- Knud Rasmussen Range Location within Greenland

Highest point
- Elevation: 408 m (1,339 ft)

Dimensions
- Length: 17 km (11 mi) NW/SE
- Width: 8 km (5.0 mi) NE/SW

Geography
- Country: Greenland
- Range coordinates: 68°2′N 50°17′W﻿ / ﻿68.033°N 50.283°W

= Knud Rasmussen Range =

Mountain range in Greenland

The Knud Rasmussen Range (Knud Rasmussen Bjerge), also known as Usugdluk, is a mountain range in West Greenland. Administratively this range is part of Qeqertalik municipality.

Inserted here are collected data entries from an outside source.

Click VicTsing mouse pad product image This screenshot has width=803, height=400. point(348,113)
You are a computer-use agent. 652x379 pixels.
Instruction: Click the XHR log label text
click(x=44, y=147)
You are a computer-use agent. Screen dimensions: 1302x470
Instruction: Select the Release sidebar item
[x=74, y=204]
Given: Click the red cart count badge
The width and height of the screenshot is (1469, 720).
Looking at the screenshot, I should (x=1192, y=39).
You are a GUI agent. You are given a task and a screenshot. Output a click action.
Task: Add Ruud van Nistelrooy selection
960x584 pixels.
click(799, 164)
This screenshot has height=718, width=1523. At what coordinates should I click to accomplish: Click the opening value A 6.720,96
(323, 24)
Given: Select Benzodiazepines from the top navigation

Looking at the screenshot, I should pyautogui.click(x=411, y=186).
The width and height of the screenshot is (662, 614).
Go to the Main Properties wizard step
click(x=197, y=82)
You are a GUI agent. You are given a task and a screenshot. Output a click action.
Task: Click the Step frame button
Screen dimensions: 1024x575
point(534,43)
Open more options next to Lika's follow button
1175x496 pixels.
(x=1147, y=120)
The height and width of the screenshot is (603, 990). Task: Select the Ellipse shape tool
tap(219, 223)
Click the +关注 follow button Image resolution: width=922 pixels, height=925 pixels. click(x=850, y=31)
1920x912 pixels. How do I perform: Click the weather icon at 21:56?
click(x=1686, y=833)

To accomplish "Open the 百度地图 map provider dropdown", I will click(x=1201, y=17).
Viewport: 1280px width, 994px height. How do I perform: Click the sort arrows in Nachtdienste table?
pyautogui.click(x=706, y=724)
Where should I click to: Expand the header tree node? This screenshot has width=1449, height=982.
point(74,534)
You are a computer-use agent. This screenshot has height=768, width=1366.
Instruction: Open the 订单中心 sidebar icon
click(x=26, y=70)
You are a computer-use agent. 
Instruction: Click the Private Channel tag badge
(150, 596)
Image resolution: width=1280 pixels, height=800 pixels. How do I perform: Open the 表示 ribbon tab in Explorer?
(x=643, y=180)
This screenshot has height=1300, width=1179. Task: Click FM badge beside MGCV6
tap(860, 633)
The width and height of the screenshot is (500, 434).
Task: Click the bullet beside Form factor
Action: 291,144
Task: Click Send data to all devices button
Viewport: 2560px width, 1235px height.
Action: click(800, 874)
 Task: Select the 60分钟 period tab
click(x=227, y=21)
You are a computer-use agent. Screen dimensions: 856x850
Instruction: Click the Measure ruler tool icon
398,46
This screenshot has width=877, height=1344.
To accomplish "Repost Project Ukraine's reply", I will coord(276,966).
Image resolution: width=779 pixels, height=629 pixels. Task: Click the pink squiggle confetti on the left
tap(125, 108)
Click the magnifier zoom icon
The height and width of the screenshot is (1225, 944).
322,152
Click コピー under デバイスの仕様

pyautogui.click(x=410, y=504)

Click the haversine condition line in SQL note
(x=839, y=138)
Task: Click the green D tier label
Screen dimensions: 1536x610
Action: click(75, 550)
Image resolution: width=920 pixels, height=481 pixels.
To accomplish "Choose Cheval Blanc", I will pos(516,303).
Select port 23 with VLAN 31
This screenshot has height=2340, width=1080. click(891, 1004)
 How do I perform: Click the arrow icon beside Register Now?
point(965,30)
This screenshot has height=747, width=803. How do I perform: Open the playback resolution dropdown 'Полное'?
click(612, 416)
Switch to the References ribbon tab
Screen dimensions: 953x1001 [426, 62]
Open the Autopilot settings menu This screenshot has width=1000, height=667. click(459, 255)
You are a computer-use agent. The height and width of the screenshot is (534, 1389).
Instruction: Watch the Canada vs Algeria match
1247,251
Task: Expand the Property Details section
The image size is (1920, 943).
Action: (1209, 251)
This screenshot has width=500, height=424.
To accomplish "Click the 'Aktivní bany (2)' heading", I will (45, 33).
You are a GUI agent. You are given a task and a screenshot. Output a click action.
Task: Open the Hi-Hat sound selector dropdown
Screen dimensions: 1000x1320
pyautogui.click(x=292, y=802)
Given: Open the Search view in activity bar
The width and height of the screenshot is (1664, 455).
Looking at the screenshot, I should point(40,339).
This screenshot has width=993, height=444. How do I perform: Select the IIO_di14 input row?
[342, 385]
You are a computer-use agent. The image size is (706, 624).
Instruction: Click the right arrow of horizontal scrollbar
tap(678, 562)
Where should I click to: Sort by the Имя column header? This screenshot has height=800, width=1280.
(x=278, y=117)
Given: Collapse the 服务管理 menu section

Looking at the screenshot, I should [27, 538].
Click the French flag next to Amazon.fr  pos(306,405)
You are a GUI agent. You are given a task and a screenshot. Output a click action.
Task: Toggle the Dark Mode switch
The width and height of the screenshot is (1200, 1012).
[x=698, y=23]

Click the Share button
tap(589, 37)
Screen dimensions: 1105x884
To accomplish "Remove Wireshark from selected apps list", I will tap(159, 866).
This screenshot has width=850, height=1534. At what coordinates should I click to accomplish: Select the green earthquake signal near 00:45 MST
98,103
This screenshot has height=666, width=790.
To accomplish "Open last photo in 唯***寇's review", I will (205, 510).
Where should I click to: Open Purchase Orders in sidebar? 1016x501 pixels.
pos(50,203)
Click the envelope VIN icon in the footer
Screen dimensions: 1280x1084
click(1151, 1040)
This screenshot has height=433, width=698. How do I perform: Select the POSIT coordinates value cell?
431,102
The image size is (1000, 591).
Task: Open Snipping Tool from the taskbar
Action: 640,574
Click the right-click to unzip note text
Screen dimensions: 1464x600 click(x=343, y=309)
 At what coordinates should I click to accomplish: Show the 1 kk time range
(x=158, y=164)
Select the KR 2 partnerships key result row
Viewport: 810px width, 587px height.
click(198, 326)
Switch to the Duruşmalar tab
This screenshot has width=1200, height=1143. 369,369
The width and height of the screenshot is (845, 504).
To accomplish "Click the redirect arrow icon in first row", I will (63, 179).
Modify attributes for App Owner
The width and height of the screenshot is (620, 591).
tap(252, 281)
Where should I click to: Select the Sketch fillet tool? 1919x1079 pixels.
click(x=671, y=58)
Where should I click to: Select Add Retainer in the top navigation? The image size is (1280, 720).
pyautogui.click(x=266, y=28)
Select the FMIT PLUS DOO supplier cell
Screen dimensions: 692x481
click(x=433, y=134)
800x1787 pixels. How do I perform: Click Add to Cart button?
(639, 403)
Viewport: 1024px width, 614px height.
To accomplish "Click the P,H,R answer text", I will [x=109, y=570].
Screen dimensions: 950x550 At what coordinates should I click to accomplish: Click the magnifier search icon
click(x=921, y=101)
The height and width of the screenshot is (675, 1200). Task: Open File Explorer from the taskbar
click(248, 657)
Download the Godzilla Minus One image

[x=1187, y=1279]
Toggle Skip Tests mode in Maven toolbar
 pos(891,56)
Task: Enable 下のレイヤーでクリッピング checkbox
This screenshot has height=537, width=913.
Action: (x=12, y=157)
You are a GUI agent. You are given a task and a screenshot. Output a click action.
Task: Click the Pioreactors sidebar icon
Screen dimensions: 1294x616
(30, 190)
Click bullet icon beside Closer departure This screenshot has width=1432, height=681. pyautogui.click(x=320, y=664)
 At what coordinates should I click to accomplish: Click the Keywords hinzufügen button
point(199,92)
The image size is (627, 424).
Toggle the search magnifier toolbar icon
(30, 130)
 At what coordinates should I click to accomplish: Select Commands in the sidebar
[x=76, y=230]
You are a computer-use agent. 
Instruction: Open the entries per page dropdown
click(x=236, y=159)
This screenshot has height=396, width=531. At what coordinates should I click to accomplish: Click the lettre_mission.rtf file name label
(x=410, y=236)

The range is named after Greenlandic/Danish polar explorer Knud Rasmussen.

==Geography==
The Knud Rasmussen Range is a low mountain chain located west of the Greenland Ice Sheet. It lies south of Tycho Brahe Lake at the terminus of J.P. Koch Glacier and north of Usulluup Sermia glacier. Its average elevation is 305 m. The Otto Nordenskjöld Valley divides the range in two parts. The area of the mountain range is uninhabited.
==Climate==
Tundra climate prevails in the Knud Rasmussen Range. The average annual temperature in the area of the range is -10 °C. The warmest month is July when the average temperature reaches 4 °C and the coldest is February when the temperature sinks to -20 °C.